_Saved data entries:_
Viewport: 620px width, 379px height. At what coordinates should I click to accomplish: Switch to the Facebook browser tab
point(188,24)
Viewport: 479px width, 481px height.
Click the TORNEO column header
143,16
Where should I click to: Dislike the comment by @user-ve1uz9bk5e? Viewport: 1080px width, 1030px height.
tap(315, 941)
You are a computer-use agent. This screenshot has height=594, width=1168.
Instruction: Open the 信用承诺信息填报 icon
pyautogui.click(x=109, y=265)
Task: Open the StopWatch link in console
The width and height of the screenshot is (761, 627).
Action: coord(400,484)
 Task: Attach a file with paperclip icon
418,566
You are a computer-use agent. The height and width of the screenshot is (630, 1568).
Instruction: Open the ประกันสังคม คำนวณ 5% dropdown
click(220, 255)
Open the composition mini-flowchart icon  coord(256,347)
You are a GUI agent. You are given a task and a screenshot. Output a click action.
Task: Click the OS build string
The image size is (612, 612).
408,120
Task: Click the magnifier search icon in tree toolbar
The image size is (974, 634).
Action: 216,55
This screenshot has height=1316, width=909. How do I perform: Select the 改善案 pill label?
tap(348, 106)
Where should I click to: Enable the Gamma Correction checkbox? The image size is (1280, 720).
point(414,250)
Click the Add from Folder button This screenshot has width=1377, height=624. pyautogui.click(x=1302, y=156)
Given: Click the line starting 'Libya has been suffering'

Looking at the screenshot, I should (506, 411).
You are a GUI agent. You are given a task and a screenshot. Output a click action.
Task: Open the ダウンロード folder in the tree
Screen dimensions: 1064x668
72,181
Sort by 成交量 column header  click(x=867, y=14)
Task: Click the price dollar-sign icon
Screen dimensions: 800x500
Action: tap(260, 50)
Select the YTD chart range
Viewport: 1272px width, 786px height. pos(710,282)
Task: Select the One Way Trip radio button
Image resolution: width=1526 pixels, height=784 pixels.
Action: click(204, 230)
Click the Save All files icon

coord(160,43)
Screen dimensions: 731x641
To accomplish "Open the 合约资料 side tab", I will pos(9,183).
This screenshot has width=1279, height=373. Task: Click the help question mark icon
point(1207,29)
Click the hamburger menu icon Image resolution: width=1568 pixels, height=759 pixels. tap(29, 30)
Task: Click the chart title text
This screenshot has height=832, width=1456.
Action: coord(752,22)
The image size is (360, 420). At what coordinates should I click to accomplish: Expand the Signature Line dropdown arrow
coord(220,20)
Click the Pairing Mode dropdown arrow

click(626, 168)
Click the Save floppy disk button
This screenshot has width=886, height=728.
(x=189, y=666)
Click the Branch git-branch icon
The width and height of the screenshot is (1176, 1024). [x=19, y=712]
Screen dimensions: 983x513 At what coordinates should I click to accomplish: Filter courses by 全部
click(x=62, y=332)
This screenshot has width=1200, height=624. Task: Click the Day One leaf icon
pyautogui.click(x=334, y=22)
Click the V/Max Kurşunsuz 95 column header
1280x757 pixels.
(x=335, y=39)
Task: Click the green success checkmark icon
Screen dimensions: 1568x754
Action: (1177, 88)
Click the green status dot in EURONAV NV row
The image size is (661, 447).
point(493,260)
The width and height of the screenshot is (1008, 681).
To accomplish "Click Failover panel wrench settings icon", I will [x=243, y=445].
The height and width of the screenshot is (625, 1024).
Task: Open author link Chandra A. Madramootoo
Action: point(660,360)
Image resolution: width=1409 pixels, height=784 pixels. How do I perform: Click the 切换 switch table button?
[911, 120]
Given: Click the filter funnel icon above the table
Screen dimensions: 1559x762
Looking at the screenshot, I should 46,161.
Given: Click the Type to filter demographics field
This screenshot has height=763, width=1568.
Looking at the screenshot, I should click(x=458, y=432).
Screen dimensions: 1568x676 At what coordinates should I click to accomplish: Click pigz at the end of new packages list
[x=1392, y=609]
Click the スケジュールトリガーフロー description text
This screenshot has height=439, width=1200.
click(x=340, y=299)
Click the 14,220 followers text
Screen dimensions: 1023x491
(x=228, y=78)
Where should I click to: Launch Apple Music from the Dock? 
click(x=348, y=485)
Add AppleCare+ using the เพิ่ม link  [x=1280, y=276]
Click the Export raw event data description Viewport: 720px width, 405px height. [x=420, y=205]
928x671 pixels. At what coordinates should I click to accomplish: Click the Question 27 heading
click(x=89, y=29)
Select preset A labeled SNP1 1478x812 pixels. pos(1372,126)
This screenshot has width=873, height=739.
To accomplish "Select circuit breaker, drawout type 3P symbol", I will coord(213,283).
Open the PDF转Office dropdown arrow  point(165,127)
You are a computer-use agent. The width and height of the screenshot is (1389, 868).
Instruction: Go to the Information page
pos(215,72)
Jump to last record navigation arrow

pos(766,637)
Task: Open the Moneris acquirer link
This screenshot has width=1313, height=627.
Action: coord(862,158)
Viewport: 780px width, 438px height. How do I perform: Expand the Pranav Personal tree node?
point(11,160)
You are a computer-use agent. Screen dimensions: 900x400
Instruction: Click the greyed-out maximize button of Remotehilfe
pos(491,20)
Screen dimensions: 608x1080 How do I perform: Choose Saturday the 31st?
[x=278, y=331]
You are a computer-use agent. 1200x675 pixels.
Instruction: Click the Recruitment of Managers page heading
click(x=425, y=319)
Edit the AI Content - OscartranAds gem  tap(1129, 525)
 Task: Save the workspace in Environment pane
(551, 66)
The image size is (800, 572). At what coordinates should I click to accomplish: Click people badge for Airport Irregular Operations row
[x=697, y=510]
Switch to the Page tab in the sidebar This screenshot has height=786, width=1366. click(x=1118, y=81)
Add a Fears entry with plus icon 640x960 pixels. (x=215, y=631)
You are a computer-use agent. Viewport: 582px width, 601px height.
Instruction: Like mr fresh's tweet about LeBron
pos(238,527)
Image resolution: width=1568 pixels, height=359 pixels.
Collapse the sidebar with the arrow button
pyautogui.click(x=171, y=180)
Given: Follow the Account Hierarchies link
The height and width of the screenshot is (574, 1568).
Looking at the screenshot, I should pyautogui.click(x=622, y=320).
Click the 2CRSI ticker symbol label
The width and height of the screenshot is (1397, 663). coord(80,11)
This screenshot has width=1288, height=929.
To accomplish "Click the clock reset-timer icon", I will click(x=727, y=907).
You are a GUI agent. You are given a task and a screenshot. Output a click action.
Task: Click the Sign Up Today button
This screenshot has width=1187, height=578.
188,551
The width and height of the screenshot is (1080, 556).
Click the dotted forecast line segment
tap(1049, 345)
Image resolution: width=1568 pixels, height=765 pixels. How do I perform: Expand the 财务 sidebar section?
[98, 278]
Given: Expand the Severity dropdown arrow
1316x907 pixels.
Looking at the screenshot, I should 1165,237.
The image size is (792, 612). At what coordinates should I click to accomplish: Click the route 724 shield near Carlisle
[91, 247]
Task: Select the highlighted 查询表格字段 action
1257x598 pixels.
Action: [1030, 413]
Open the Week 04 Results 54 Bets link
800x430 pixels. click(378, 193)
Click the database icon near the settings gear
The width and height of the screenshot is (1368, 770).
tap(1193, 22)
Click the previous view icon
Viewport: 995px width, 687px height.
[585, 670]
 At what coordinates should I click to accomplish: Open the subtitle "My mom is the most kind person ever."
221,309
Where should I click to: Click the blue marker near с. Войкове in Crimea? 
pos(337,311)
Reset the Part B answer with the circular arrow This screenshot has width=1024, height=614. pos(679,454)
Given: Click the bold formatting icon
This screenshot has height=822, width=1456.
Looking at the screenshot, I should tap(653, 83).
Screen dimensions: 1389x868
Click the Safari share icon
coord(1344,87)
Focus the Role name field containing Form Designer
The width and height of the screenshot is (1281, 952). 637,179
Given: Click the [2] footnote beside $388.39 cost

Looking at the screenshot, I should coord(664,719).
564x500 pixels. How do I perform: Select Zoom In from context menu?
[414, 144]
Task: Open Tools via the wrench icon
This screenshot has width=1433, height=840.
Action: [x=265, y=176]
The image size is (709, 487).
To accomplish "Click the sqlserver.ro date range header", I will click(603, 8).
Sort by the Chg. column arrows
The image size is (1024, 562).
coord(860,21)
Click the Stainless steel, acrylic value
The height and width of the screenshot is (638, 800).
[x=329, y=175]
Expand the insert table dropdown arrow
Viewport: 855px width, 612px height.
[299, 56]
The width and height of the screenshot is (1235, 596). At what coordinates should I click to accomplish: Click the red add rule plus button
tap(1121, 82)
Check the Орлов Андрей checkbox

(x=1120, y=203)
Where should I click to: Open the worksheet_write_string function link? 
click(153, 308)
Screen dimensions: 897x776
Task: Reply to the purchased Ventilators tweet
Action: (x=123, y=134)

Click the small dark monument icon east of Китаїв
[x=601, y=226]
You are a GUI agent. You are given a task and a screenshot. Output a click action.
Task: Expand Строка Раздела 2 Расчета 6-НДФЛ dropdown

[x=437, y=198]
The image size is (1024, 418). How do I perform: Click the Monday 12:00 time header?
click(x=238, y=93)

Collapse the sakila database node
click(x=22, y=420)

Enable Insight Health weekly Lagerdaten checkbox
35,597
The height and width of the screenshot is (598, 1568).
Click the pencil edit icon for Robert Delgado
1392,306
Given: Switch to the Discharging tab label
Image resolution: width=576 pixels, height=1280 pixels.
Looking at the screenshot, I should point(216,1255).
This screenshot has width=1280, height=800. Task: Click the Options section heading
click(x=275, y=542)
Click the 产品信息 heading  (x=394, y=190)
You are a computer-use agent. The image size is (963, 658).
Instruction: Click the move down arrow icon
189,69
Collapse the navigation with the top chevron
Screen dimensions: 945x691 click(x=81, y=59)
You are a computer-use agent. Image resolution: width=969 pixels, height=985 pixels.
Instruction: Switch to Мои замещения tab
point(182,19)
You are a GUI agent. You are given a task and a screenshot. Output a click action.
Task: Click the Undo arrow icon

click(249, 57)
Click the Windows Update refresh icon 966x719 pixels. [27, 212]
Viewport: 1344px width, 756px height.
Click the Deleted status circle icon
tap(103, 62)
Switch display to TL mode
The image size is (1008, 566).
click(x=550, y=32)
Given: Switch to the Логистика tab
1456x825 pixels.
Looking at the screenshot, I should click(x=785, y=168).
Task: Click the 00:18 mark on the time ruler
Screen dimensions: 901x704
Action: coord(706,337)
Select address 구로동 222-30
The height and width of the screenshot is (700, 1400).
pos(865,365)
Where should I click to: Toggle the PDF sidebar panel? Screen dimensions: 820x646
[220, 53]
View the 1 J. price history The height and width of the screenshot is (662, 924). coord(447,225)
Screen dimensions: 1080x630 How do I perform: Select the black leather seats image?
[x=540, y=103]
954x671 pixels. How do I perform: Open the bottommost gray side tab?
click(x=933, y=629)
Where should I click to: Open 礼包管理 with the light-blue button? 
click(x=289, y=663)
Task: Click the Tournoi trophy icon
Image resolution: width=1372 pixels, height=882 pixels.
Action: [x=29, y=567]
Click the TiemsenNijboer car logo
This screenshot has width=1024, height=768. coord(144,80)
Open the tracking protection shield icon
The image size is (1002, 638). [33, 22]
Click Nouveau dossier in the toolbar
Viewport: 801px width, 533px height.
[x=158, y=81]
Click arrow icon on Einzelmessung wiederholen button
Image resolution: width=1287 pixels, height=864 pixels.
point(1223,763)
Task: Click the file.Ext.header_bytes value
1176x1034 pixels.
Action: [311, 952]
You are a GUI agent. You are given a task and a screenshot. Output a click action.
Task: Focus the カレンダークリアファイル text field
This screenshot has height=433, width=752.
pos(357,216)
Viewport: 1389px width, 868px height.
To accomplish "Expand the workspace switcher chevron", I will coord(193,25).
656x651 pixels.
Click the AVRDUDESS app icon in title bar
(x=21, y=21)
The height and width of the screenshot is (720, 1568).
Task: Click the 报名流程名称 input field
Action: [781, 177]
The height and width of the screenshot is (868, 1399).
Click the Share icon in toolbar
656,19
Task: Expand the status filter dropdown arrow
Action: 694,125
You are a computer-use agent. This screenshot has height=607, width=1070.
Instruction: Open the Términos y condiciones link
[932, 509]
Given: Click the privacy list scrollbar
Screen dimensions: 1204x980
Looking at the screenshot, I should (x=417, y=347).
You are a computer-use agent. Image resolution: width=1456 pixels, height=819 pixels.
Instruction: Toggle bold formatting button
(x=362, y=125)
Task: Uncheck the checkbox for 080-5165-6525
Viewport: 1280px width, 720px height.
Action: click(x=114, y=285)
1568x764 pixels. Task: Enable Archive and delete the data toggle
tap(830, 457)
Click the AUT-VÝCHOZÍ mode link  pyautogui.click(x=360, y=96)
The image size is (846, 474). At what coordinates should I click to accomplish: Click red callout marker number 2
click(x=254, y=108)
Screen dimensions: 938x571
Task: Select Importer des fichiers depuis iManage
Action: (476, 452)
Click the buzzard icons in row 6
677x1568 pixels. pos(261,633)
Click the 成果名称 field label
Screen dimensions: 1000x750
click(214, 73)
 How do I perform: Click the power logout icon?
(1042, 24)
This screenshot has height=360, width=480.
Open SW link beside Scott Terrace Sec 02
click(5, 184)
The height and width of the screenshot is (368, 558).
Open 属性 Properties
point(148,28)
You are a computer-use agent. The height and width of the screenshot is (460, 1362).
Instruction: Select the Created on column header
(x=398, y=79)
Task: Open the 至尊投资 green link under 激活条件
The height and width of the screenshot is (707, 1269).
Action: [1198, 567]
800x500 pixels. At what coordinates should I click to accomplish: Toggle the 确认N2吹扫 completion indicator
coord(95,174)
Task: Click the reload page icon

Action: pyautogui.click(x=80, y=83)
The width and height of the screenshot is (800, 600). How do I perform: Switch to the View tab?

_Task to carry out:_ I'd like the lines above from the one with "Screen dimensions: 1023x491" up to and including the one with "Click the Export" copied exactly, with no other lines.

_Answer section:_
Screen dimensions: 1023x491
(x=228, y=78)
Where should I click to: Launch Apple Music from the Dock? 
click(x=348, y=485)
Add AppleCare+ using the เพิ่ม link  [x=1280, y=276]
Click the Export raw event data description Viewport: 720px width, 405px height. [x=420, y=205]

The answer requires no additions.